**** Record set ****

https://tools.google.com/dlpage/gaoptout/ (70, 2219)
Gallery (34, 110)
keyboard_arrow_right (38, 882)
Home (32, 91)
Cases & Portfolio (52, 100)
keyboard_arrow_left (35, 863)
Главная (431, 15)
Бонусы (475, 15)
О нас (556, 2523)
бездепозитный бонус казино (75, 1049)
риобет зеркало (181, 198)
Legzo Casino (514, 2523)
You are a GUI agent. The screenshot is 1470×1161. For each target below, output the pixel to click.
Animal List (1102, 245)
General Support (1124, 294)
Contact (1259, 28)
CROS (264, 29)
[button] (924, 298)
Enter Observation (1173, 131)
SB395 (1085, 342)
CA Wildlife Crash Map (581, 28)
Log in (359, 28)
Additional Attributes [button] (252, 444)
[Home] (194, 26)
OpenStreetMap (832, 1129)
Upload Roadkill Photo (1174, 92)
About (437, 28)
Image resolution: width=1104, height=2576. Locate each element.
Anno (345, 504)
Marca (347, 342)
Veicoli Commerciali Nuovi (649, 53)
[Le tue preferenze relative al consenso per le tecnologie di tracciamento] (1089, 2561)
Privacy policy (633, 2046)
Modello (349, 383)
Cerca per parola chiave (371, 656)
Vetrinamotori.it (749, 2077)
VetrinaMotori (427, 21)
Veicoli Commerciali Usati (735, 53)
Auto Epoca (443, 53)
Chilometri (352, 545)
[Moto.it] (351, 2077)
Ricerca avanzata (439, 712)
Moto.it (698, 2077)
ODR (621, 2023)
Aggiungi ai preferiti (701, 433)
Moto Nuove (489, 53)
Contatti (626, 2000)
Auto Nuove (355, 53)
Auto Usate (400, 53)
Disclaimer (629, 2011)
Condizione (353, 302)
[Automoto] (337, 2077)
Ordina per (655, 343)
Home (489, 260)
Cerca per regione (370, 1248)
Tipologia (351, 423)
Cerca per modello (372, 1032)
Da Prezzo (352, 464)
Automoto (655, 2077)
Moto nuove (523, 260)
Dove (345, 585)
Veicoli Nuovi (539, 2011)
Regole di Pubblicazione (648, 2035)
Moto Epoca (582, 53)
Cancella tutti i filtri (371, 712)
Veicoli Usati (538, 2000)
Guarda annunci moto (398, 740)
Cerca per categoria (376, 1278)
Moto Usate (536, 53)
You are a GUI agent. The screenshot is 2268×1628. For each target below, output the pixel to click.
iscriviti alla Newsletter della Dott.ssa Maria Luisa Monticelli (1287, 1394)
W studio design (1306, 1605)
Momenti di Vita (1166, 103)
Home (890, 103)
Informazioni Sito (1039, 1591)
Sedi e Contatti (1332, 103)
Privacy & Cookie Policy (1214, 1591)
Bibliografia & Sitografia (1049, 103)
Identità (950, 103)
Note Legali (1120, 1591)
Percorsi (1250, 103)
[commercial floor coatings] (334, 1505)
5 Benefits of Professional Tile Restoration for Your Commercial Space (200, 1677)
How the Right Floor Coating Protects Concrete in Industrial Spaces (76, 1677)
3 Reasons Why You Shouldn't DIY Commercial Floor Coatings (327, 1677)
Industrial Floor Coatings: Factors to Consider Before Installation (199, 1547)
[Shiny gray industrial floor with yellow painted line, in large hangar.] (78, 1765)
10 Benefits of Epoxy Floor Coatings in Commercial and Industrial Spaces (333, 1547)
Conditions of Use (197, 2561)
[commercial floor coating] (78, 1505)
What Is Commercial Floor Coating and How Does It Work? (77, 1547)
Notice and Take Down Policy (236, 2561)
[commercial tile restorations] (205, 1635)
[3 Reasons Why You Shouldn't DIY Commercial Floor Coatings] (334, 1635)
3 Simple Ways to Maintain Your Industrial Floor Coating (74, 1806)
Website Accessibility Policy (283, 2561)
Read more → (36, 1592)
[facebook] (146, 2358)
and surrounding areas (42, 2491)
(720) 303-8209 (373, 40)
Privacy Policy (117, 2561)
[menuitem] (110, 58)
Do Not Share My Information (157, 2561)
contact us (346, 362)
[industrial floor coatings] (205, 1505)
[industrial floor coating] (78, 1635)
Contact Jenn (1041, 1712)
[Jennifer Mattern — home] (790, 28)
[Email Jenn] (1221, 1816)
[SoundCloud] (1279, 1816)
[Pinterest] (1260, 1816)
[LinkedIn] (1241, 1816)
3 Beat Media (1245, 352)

****

• Exercise objective: Within the entries above, find the string "Reasons" and return each line that holds it.

• Result:
3 Reasons Why You Shouldn't DIY Commercial Floor Coatings (327, 1677)
[3 Reasons Why You Shouldn't DIY Commercial Floor Coatings] (334, 1635)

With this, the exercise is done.